1. What you describe is common with DP
2.You (your mind, thoughts, emotions) are not blank, there is just a feeling that tells you that you are. It's just a feeling.
3. Doing Drugs to solve mental problems is stupid. But I know this issue. Many people with psychological disorders want to just take a "magic pill" that turns everything back to normal. But in my opinion there is no such thing as a magic pill. Getting over this state of felt emptyness (which can be no actual emptyness cause if you really were empty youd be also empty of any kind of worry and therefore would not try to find a way to change it) is a process that takes time. There are many other ways to bring emotions and all the other stuff you feel disconnected into consciousness. At first you will have to accept what is. That you have the feeling of emptyness. Then your mind has the chance to process it. Then you can change things. 
That's my opinion so far.


----------



## Mr Instead (Jul 11, 2013)

4. Try to learn to be more patient. You want a solution, of course, everyone here wants to get cured - but to me it sounds as if you want to have the complete solution NOW. It isn't possible. As i said, it will probably take you a long period of time.
Petience is one thing Dp taught me. I always used to be a very impatient person before Dp.
5. Life can have a meaning for you in your current situation: to get cured.


----------



## Chun_li (Aug 14, 2015)

Your post completely explains how I've been feeling


----------



## montrealcanadiens1996 (Sep 18, 2015)

I can totally relate to this. It's a form of mental disconnection to protect yourself from anxiety fueled thoughts. Go Habs go!


----------



## mezona (Sep 4, 2015)

This is exactly how I feel - please HELP!!!


----------



## CoffeeGirl9 (Oct 4, 2009)

I don't even feel like I have a mind much less a blank one. I don't have anything about myself. Not even my body.

I don't think being patient is this is possible. It's been well over a year/ year and a half with not a moment of relief.


----------



## TimMis (Mar 21, 2016)

CoffeeGirl9 said:


> I don't even feel like I have a mind much less a blank one. I don't have anything about myself. Not even my body.
> I don't think being patient is this is possible. It's been well over a year/ year and a half with not a moment of relief.

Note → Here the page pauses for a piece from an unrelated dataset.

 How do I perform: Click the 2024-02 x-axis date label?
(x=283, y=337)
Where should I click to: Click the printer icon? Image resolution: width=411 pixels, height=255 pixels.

You have been a mener since 2009, so I guess you have beat it before?


----------



## CoffeeGirl9 (Oct 4, 2009)

Well I have it worse then ever so I guess not. It's not something you beat...if I knew how to "beat" it I wouldn't be posting on here would I?


----------



## TimMis (Mar 21, 2016)

Member


----------



## TimMis (Mar 21, 2016)

So you have never been free of it since? Well I see a lot of recovery stories


----------



## CoffeeGirl9 (Oct 4, 2009)

It's gotten managable and I have come back probably 80-90% but I am now -30% gone so it doesn't even matter.

It's worse then ever. I don't remember ANYTHING about myself. No clue. There could be someone dying in front of me and I wouldn't even budge.


----------